Who’d have thought anything could push a global pandemic out of the lead story spot? Well, a nine-minute video of a US cop murdering a black man has and it’s sparked protests around the world. In Paris yesterday an estimated 20,000 people defied a ban on protests to link the killing to French police racism.
Huge crowds outside the Palais de Justice for Adama Traoré and George Floyd. https://t.co/gvolcXUMly
— Megan Clement (@MegClement) June 2, 2020
But stop! There’s none of that there here! Not according to Paris Préfet de Police Didier Lallement, who is concerned that such an accusation has hurt the feelings of his troops.

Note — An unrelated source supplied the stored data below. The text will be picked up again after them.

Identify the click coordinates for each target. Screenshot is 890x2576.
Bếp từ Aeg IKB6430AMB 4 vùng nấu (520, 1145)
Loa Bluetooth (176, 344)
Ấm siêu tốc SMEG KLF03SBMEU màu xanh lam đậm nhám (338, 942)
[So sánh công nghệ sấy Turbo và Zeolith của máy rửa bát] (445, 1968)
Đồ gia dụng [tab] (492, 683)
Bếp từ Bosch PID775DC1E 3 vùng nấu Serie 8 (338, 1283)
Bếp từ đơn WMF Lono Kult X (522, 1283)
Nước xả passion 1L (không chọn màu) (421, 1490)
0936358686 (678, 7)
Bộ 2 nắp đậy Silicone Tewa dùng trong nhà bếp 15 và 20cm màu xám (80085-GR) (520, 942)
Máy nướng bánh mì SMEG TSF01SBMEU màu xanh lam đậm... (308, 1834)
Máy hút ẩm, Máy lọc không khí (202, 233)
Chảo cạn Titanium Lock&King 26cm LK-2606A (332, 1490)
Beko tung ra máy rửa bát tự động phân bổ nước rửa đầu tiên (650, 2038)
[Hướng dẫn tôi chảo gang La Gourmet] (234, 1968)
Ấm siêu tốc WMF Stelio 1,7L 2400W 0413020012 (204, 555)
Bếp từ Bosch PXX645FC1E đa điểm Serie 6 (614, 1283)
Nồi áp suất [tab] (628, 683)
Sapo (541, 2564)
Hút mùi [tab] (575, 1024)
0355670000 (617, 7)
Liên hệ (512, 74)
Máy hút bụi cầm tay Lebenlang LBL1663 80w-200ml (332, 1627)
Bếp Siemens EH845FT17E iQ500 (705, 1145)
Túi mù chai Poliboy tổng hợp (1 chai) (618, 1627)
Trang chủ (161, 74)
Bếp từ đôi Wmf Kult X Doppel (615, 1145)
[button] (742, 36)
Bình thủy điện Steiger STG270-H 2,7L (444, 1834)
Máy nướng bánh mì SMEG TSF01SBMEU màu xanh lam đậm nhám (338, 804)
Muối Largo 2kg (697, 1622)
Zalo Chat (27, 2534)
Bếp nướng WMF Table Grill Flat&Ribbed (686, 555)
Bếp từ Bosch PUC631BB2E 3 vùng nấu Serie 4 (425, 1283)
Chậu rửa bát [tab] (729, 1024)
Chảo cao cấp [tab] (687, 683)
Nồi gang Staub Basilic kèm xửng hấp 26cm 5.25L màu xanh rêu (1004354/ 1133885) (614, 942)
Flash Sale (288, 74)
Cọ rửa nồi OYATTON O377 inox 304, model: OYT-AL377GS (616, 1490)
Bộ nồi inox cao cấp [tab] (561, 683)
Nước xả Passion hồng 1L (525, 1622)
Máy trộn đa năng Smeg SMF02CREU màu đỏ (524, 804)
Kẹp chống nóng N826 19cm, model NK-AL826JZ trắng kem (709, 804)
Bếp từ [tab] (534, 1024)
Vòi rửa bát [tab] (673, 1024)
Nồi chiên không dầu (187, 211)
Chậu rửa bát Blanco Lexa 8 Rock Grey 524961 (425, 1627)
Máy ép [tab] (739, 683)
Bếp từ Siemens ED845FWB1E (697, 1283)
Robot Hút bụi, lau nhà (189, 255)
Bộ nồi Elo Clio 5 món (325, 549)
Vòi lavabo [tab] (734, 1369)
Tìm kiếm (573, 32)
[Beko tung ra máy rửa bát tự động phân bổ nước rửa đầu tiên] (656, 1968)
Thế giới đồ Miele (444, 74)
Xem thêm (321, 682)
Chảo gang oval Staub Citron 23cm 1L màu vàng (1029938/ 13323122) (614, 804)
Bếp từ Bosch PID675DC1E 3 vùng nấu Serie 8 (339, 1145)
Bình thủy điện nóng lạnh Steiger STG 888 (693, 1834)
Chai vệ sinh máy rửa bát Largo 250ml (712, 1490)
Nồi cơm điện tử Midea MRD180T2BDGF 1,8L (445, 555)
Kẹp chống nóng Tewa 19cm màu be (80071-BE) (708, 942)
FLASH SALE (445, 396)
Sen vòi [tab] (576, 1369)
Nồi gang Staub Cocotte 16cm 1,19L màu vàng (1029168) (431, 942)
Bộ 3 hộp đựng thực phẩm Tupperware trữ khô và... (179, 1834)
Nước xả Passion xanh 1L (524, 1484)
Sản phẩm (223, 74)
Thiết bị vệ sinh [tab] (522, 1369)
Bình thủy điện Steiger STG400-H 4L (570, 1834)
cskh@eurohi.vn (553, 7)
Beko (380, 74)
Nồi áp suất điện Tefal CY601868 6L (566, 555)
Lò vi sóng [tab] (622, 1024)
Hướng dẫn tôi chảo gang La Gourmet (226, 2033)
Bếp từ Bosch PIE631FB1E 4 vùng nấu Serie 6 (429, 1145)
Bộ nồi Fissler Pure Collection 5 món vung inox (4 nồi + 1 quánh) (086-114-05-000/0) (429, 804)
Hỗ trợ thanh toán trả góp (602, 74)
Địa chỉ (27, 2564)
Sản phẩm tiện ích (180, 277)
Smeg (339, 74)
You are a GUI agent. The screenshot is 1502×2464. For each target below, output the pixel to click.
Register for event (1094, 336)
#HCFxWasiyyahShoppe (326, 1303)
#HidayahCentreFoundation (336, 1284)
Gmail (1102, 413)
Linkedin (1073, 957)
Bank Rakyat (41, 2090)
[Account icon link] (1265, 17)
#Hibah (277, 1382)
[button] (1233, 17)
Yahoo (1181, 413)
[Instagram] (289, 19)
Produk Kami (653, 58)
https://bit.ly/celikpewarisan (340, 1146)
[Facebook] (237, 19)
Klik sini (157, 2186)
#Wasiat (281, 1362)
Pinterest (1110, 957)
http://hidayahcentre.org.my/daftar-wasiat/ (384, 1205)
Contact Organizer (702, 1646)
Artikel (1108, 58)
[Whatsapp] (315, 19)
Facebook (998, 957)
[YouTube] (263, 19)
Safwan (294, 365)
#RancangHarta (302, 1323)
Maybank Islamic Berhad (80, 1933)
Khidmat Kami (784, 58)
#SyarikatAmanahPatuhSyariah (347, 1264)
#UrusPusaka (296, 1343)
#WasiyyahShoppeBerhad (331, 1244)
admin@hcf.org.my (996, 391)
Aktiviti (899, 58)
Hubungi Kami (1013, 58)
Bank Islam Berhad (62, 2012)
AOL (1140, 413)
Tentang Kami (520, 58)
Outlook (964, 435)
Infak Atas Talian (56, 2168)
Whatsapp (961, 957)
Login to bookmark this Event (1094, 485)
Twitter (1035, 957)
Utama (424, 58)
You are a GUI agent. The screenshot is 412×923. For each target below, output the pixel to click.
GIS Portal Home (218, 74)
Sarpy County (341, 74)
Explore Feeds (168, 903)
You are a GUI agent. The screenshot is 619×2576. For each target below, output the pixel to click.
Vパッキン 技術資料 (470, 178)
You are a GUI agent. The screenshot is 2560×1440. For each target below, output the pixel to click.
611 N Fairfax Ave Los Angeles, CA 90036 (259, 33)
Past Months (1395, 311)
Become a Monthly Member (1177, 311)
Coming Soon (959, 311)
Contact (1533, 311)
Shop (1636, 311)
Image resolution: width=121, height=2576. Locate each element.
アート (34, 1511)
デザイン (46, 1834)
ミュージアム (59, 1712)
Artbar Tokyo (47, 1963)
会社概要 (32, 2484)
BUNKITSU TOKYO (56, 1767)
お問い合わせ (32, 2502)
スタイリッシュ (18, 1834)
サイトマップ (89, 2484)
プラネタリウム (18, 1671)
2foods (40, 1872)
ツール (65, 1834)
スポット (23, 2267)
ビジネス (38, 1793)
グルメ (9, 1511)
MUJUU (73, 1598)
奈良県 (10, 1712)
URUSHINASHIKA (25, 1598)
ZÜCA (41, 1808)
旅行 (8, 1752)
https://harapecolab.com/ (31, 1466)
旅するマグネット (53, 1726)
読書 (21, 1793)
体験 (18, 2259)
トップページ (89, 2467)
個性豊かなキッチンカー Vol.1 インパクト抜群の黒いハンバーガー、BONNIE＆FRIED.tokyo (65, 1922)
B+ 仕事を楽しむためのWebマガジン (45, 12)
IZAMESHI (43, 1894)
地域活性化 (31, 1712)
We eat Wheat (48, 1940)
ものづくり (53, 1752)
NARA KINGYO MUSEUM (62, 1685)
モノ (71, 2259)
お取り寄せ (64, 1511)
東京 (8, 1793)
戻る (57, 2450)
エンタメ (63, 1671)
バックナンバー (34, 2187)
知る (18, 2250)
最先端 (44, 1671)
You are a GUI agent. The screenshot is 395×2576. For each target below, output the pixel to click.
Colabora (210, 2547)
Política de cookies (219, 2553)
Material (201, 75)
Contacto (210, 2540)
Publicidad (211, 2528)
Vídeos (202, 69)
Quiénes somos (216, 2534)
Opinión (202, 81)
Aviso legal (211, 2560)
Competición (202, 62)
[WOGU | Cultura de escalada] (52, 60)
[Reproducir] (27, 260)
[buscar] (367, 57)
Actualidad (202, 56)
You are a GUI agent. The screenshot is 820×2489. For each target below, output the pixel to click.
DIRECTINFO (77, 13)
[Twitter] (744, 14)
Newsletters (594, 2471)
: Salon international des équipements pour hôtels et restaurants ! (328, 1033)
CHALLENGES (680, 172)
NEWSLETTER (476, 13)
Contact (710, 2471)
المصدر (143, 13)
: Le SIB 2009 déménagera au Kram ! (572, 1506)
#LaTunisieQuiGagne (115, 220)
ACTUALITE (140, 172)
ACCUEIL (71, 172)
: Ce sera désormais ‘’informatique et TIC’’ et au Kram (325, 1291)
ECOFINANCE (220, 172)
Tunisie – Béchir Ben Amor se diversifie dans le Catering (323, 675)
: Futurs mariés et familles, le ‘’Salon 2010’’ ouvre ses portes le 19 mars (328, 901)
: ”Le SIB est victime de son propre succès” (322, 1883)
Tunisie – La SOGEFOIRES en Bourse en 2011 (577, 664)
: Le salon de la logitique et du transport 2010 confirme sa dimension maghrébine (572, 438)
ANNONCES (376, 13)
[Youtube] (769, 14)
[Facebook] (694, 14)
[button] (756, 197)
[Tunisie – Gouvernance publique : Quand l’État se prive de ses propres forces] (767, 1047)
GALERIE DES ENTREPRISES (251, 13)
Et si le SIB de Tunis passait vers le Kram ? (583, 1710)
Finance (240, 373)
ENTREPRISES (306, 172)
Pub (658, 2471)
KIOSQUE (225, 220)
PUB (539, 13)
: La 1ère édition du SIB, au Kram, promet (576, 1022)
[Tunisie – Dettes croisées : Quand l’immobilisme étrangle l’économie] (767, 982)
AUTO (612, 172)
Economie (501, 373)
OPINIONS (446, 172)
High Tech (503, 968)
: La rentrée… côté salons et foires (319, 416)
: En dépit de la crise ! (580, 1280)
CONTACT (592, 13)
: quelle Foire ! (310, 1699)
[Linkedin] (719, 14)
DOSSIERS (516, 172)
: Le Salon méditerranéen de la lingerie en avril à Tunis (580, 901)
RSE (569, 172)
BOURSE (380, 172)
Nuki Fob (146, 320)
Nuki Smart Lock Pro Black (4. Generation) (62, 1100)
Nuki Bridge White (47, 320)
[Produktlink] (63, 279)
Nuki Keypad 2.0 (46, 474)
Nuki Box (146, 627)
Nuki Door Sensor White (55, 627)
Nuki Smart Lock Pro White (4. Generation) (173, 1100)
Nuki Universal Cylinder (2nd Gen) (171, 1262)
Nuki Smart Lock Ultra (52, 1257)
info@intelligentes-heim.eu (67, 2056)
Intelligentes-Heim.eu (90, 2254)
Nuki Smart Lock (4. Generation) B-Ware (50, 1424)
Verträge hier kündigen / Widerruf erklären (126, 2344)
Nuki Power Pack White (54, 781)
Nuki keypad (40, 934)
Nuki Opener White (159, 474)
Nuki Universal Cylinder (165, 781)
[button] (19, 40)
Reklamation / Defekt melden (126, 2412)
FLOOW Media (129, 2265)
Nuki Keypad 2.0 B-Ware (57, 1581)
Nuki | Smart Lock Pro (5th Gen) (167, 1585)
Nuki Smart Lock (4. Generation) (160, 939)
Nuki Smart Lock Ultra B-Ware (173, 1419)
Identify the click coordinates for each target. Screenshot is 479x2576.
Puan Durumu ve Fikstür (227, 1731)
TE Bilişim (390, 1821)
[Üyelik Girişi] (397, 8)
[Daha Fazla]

The Paris police force “is not violent, nor racist: it acts within the framework of the right to liberty for all”, he claimed in an email to the capital’s 27,500 cops.
The family of Adama Traoré beg to differ. They organised yesterday’s demo four years after his death in police custody.
Three official reports have cleared the three cops who pinned him to the ground. But a counter-inquiry commissioned by the family on Tuesday blamed their robust technique of detention.
Thanks to the family’s persistence, Traoré’s case has become a focus for “accusations of violence and racism, repeated endlessly by social networks and certain activist groups”, as Lallement puts it.
Regular deaths and injuries in the banlieue, along with videos of racial abuse and brutality, tend to bear those accusations out.
Some French people can get a little self-righteous about racism in the US. After all, wasn’t this the country where black GIs found welcome relief from the Jim Crow South at the end of World War II and where artists like Miles Davis and James Baldwin came to breathe freer creative air?
But they had the advantages of not being from former colonies or living on deprived estates in the banlieue.
“I realise that the Algerian is the nigger in Paris,” Baldwin commented after spending some time here.
Traoré’s family came to France from Mali, a former French colony in sub-Saharan Africa.
Back to the virus. Yesterday was the beginning of phase 2 of post-lockdown.
In Champigny the market had already opened, in a depleted form and the shoppers turned out, mostly wearing masks, and met up with friends
.
Some of the cafés had employed a flexible interpretation of the rules by offering drinks “to take away” under phase 1.
In Ile de France, which is the last orange for not-too-good area left in the country, they can now serve en terasse but not Inside.
Schoolkids and the un- or undereployed are sunning themselves on the banks of the Marne, or even on the river itself.
My afternoon walk took me to the former Pathé studios at Joinville-le-Pont, now a collection of workplaces, some apparently still linked to the film industry, and flats.
They were once frequented by Simone Signoret, Yves Montand, Jean Renoir and other luminaries. They drank in the guingettes, the restaurants along the riverside, and added some glamour to this town on the outskirts of Paris.
Our late neighbour, Claude, was a house painter. He worked on the site once and told me they had conveyor belts going across it to transport the film and special double doors to prevent light entering the processing laboratories.
The 1946 film Les Portes de la Nuit was partly filmed there. This shot is a reconstruction of the overhead metro at La Chapelle in Paris, the set designed by Alexandre Trauner.
Trauner was a Hungarian who fled the far-right, anti-Semitic Horthy regime in 1929 and left a photographic record of the streets of Paris in the 1930s due to his research for his work. Here’s one of his preparatory sketches for another film, Le Jour se lève.
Asylum-seekers, eh?
France’s Covid-19 death toll officially stands at 28,940, 107 in 24 hours. 14,208 people are in hospital, down 260 yesterday, 1,253 patients are in intensive care, down 49, and 68,812 have been discharged, 372 in 24 hours.